Se limpió las lágrimas con las mangas del raído uniforme. Pasaron varios segundos, después de los cuales terminó asintiendo. Como si apenas pudiera comprender palabra alguna de mi discurso no programado.

—Soy Edgar Rivas. Tengo veintidós —dije, para romper el incómodo silencio—. No tengo ni maldita idea de que hago aquí, pero ¿te cuento un secreto? Gracias a éste lugar tengo impresionantes músculos, y gases, pero es que los frijoles jamás habían sido mi comida predilecta.

El chico rió alto. Yo sonreí. ¿Qué no hubiera dado yo porque alguien me dijera lo mismo que le decía a él?
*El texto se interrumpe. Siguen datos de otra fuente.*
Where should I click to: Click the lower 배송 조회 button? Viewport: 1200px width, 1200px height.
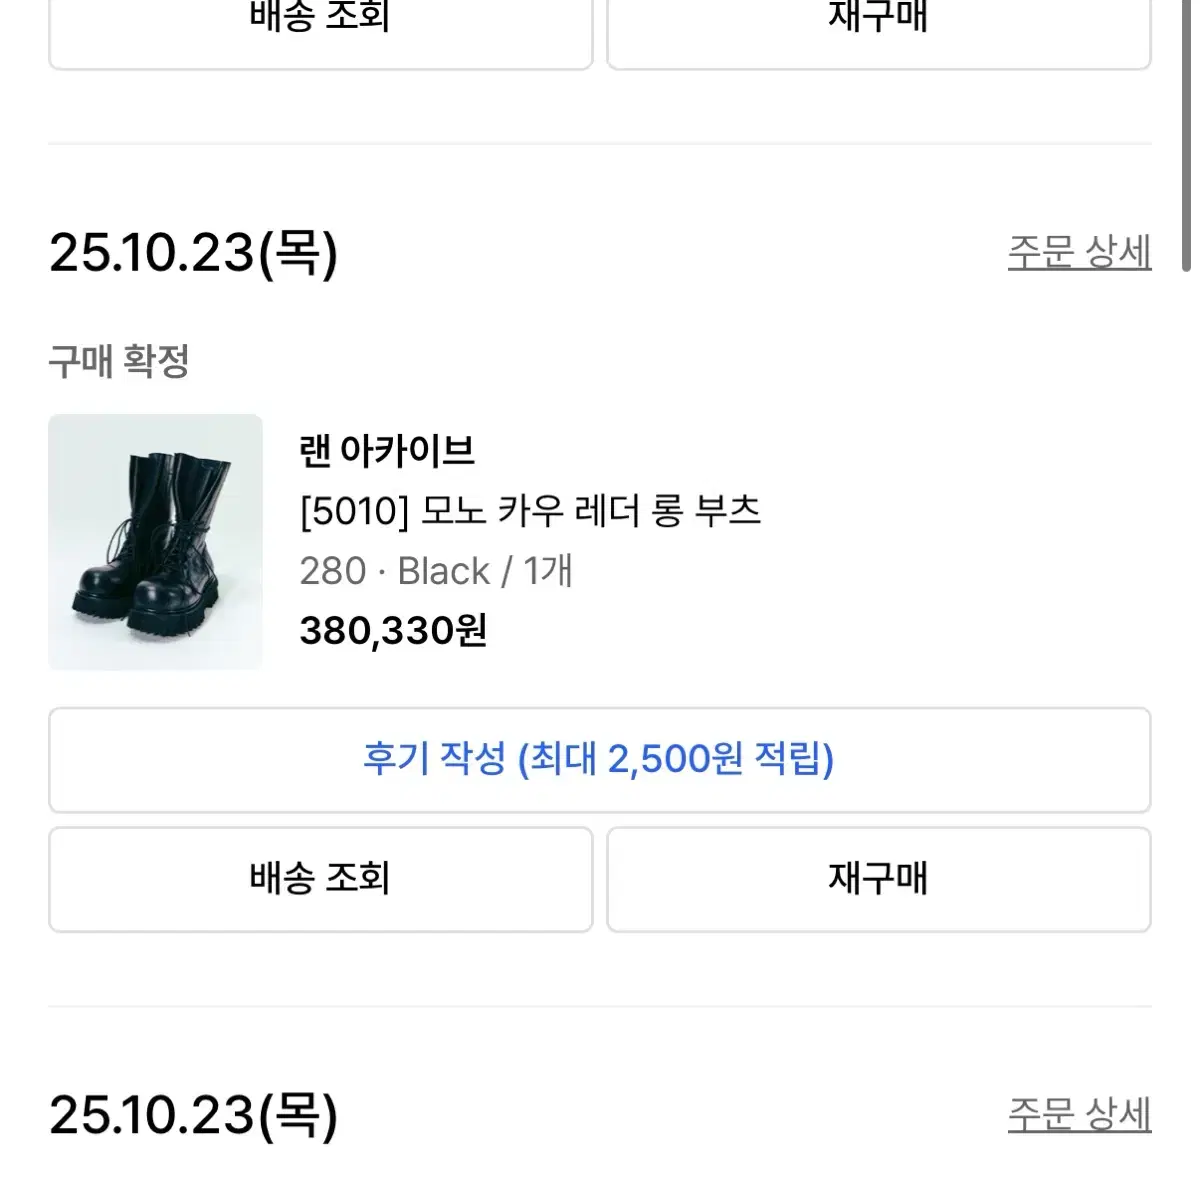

Después de unos segundos, me tendió la mano y se presentó:

—Roy Williams. Tengo veintiuno. Estoy aquí porque mi padre, perteneciente al parlamento, debe de poner el ejemplo en Inglaterra sobre mandar a nuestros hijos a luchar por la patria. Nunca tendré esos músculos, pero espero por lo menos terminar con uno de los brazos para poder tomar de la mano a alguna chica.

Sonreí. Y aunque debí de haber quedado impresionado, no lo hice. Sólo estreché su mano, para concretarme a responder:

— ¿Sabes? Ahora que sé quién eres, creo que casi podría garantizarte de que volverás intacto.

— ¿Por qué lo dices? —me miró con fijeza

Yo sólo me encogí de hombros.

—Intuición —vplví a mentir. 

Al final de cuentas, ¿De que servía decirle que sí él moría yo también?